La Confession d'un enfant du siècle - Alfred de Musset
Plan du texte
1er, 2ème et 3ème paragraphes : la nouvelle génération prise entre un passé disparu et un avenir imprécis
Dernier paragraphe : le présent : une époque invivable
Annonce des axes
I. Une incapacité à être dans le temps
1. Le refus du passé
2. L'incertitude de l'avenir
3. Le dégoût du présent
II. La présence de la mort
1. Des états successifs répétés
2. Un désir de mort
Commentaire littéraire
I. Une incapacité à être dans le temps
1. Le refus du passé
Le passé est sans valeur pour une génération qui ne s'y retrouve pas.
"Fossile des siècles de l'absolutisme" : Vision du passé négative, il rappelle
la tyrannie des anciens rois. Musset fait parti de sa génération. Il a des idées
libérales. Champ lexical de la vieillesse : "fossile, débris...".
Refus de la modération, du passé.
2. L'incertitude de l'avenir
Avenir décrit par des termes extrêmement vagues qui connotent l'immensité et la lumière. L'avenir est une promesse, un rêve.
Pensées banales de l'avenir. L'excès de rêverie amène à la déception.
3. Le dégoût du présent
Le présent est lui aussi marqué par l'incertitude. Il est vu de manière hyperbolique : "une mer houleuse et pleine de naufrage".
Métonymie : "quelque blanche voile lointaine". Vocabulaire de l'incertitude, négation : "je ne sais quoi...". Adjectifs : "vague, flottant".
Incapacité à être dans l'action. Ils sont contemplatifs, loin de l'action. La fin du texte est marquée par le dégoût.
Métaphore filée : "l'ange du crépuscule". Champ lexical de la mort très important : "ossements, spectres, momies".

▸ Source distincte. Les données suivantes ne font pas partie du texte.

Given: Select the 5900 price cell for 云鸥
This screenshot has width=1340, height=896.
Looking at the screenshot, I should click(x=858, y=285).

Vocabulaire marqué par la gradation, de la momie au fœtus : symbole de la mort à la représentation la plus horrible. Le présent est source d'angoisse, c'est une société bourgeoise. La société exclus l'art, les excès. C'est une société où les artistes n'ont par leur place. Epoque de l'ordre moral.
II. La présence de la mort
1. Des états successifs répétés
Le mal du siècle est une maladie morale. Par leur hérédité, ils sont pleins d'énergie : fils de l'Empire, petits-fils de la Révolution. Synecdoque qui crée un raccourci et qui associe une personne à un événement historique. Filiation frappante. Ils sont pleins de force et d'audace. Rien ne les prédestine à être mélancoliques. Une énergie débordante est inemployée. Explication morale et physique à cette maladie.

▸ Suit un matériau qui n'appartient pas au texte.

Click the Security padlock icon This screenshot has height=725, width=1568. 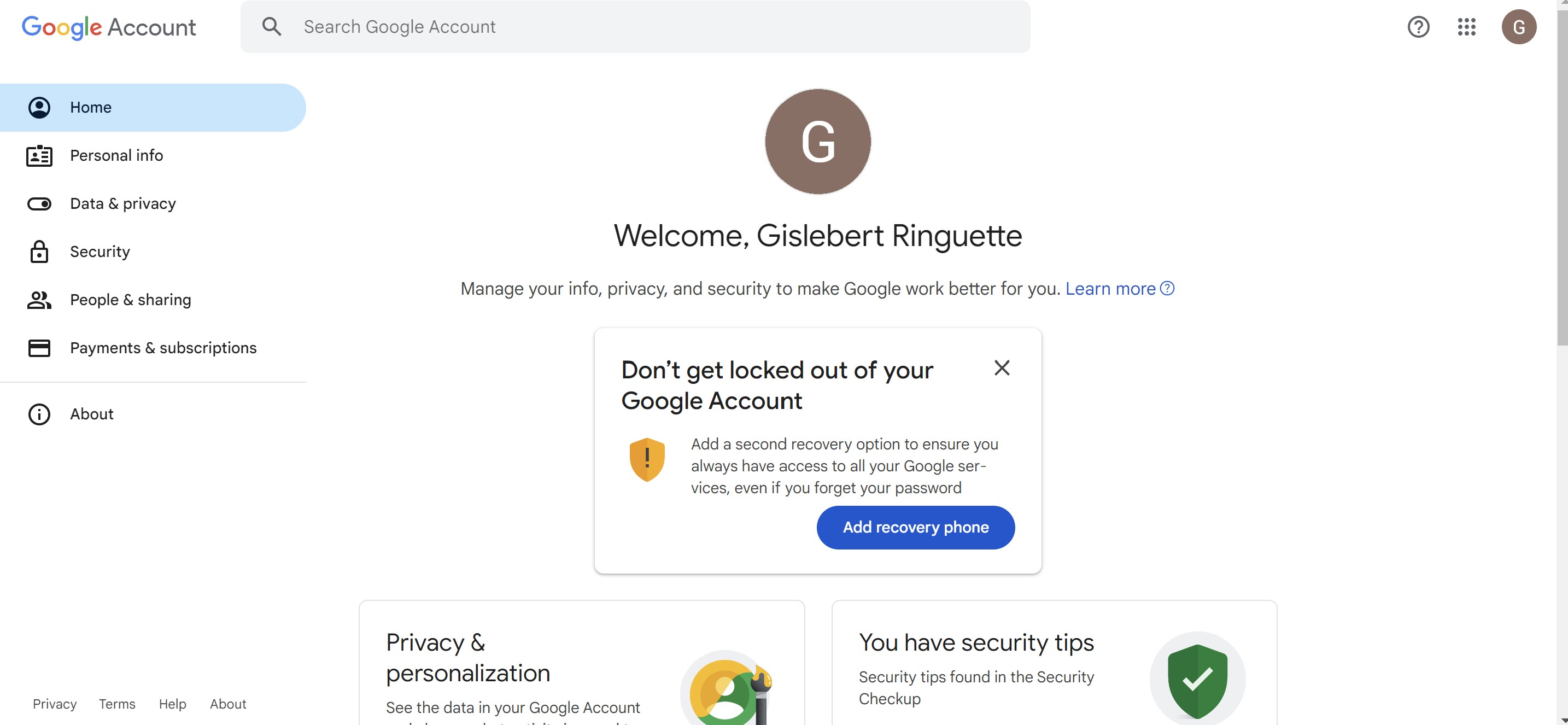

"Le présent [est] serré dans le manteau des égoïstes". "Serré" : étouffement
car ils n'ont pas leur place. "égoïstes": société avide d'argent
et de réussite. "Manteau" : avarice.
L'auteur critique le goût de l'argent de sa société.
Champ lexical de l'éloignement, l'action n'est plus pour eux.
2. Un désir de mort
La mort se lit dans plusieurs choses : refus de tout, esprit négatif. Multiplicité de la négation : "la foi en rien ne se donne, ils n'en voulaient plus...". Champ lexical de la destruction : "détruit", "ruines", "fossiles". Cette destruction donne l'impression qu'il y a eu une catastrophe.

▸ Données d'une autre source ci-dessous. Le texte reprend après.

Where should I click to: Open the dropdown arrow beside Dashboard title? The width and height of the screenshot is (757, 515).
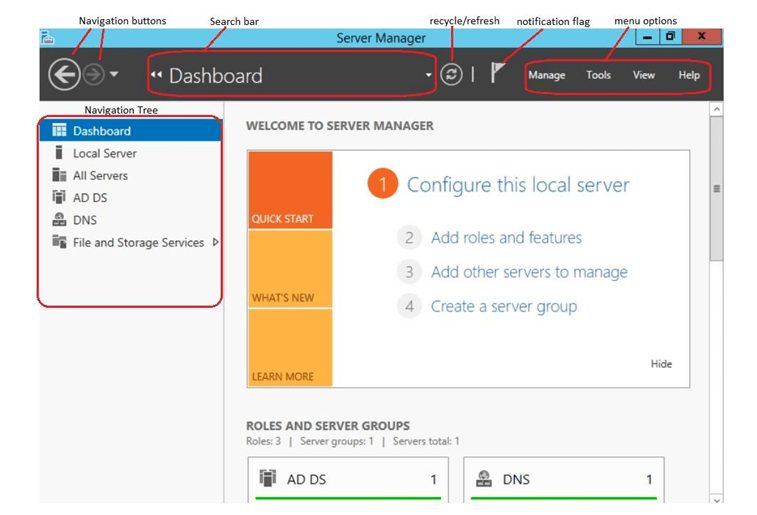pyautogui.click(x=429, y=75)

Allusions à la mort très nombreuses : chrétienne avec l'ange, l'idée de la mort avec le spectre, la décomposition, réalisme avec les ossements.
Conclusion
Ce texte est une analyse sous forme de discours argumentatif sur les caractéristiques du mal du siècle. Musset l'envisage comme une maladie morale avec des causes sociales et historiques. Il conclut sur cette maladie par ces mots : "Tout ce qui était n'est plus. Tout ce qui sera n'est pas encore. Ne cherchez pas ailleurs le secret de nos maux".